TASK DETAILS: Rewrite the lines below, keeping the requests as they are, but multiply every coordinate in the answers by 1.65 and round each result to the nearest whole number, with halves rounded up.

INPUT FOR THIS TASK:
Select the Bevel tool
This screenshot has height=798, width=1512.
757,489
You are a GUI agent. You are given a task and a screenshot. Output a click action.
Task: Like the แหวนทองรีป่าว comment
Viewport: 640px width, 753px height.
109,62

WORKED ANSWER:
Select the Bevel tool
This screenshot has height=798, width=1512.
1249,807
You are a GUI agent. You are given a task and a screenshot. Output a click action.
Task: Like the แหวนทองรีป่าว comment
Viewport: 640px width, 753px height.
180,102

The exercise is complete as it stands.